• [Travail demandé]:
1) Dans le texte sur la formation au numérique, quels pays d'Europe du Nord sont mentionnés à propos des chiffres donnés ?
2) Recopiez fidèlement le passage du texte sur la formation au numérique qui commence par « La comparaison donnée » et se termine par « enseignants (p. 150). », ces derniers mots compris.

• [Texte de la page]:
■ ■ ■
4.3. Quelle formation pour développer le pôle numérique

Le rapprochement de l’IUFM et de l’université est-elle une étape pour favoriser ce que souhaite M. Fourgous ? On peut en douter quand on sait la motivation essentiellement économique, mais aussi politicienne, de ce rapprochement. La rédaction de mémoires professionnels existait auparavant, plus ou moins proches de la Recherche, selon la proposition de l’étudiant ou du stagiaire, comme aujourd’hui, sans que la réforme dont on parle opère un tel rapprochement qui impacte sur la carrière de l’enseignant, sur le court ou le long terme, comme il n’y a pas ensuite de formation associée et continue.

La comparaison donnée avec les pays d’Europe du Nord est mal venue. On donne des chiffres en Finlande, aux Pays-Bas, en Norvège, au Royaume-Uni, mais là encore rien ne dit que l’on doit en rougir, si ce n’est M. Fourgous, écrivant que « tous les pays d’Europe du Nord ont réellement investi dans la formation aux outils et usages du numérique de leurs enseignants » (p. 141), alors que « l’équipement des instituts de formation français et des universités est très variable » (p. 142), sans chiffres à l’appui pour soutenir cette opposition. On va éventuellement dans le détail (p. 145-148), ce qu’on ne fait pas pour les exemples étrangers, afin de continuer à construire de fausses évidences à partir de riens, et c’est poussif au possible. Cela se termine, une rengaine, avec des considérations négatives, démagogiques, envers les enseignants (p. 150).
■ ■ ■
• [Enregistrements fournis]:
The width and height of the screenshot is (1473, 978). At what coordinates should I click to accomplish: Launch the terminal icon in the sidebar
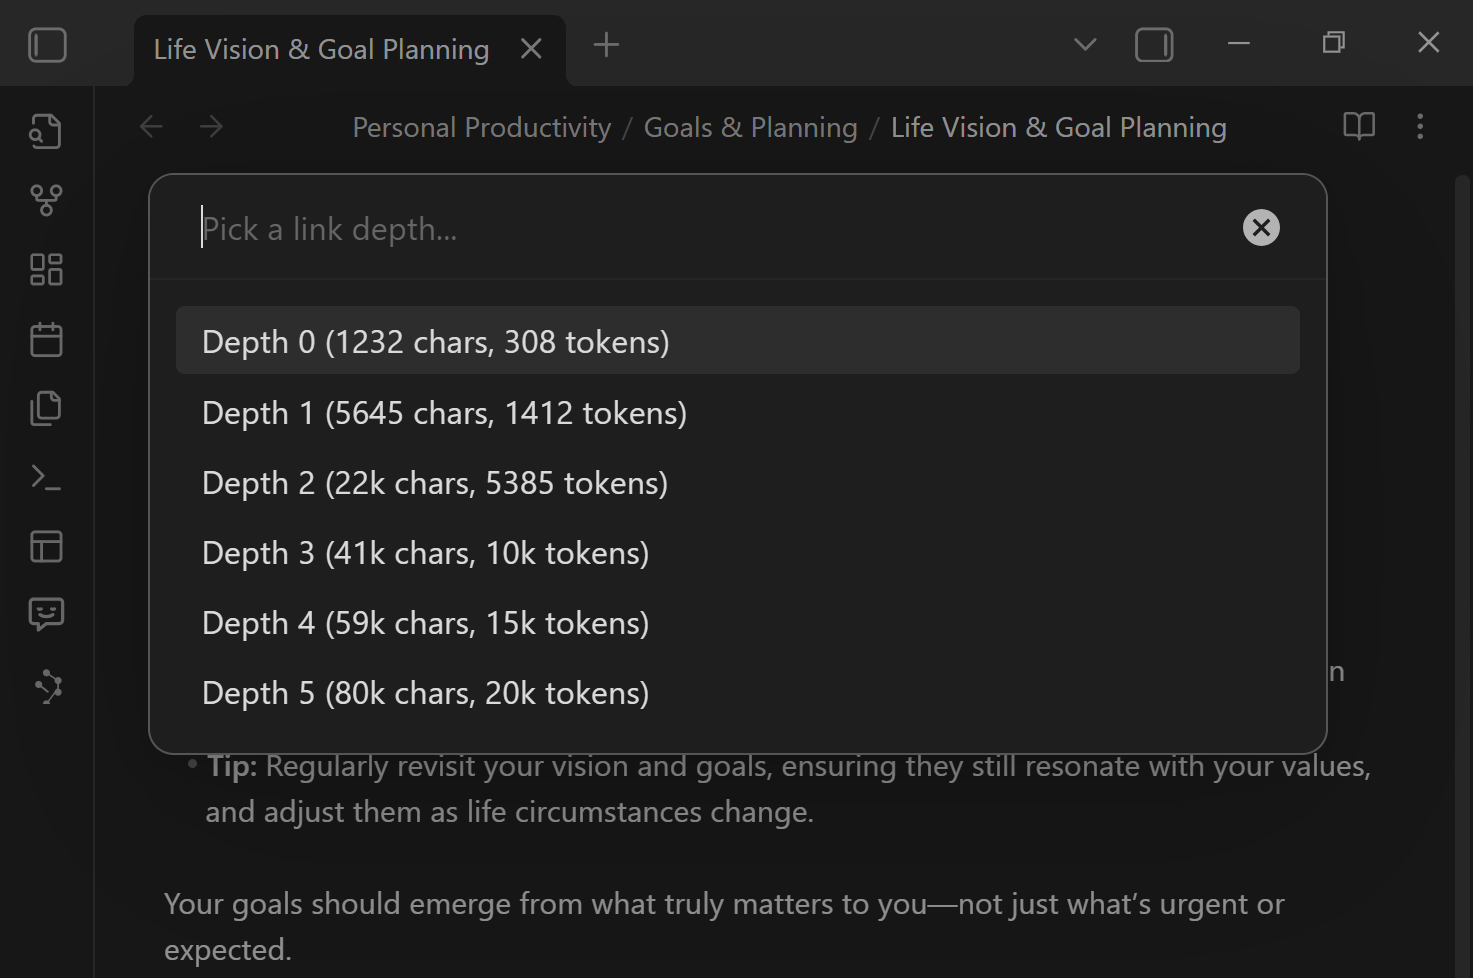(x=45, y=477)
■ ■ ■
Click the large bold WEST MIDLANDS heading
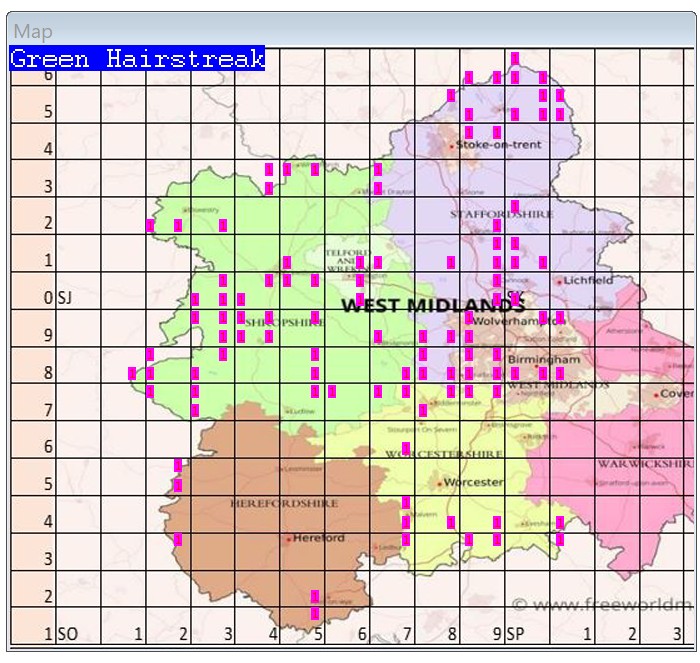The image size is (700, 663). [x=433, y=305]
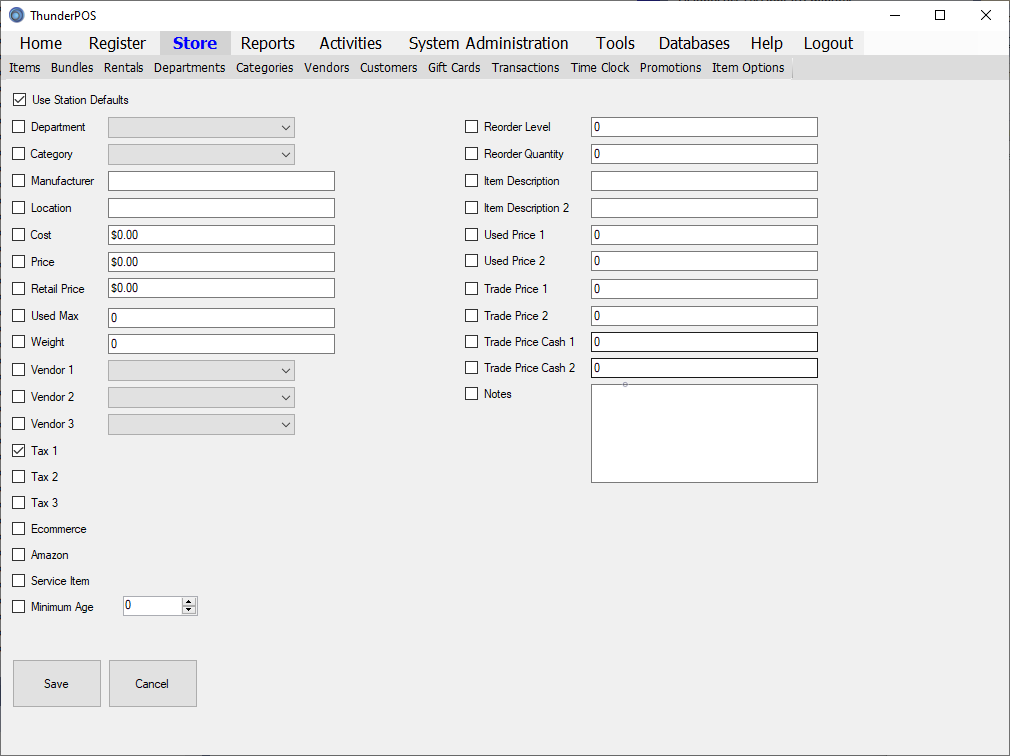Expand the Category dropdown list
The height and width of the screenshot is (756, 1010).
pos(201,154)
■ ■ ■
• [Résultats de l'exercice]:
1) La Finlande, les Pays-Bas, la Norvège et le Royaume-Uni.

2)
La comparaison donnée avec les pays d’Europe du Nord est mal venue. On donne des chiffres en Finlande, aux Pays-Bas, en Norvège, au Royaume-Uni, mais là encore rien ne dit que l’on doit en rougir, si ce n’est M. Fourgous, écrivant que « tous les pays d’Europe du Nord ont réellement investi dans la formation aux outils et usages du numérique de leurs enseignants » (p. 141), alors que « l’équipement des instituts de formation français et des universités est très variable » (p. 142), sans chiffres à l’appui pour soutenir cette opposition. On va éventuellement dans le détail (p. 145-148), ce qu’on ne fait pas pour les exemples étrangers, afin de continuer à construire de fausses évidences à partir de riens, et c’est poussif au possible. Cela se termine, une rengaine, avec des considérations négatives, démagogiques, envers les enseignants (p. 150).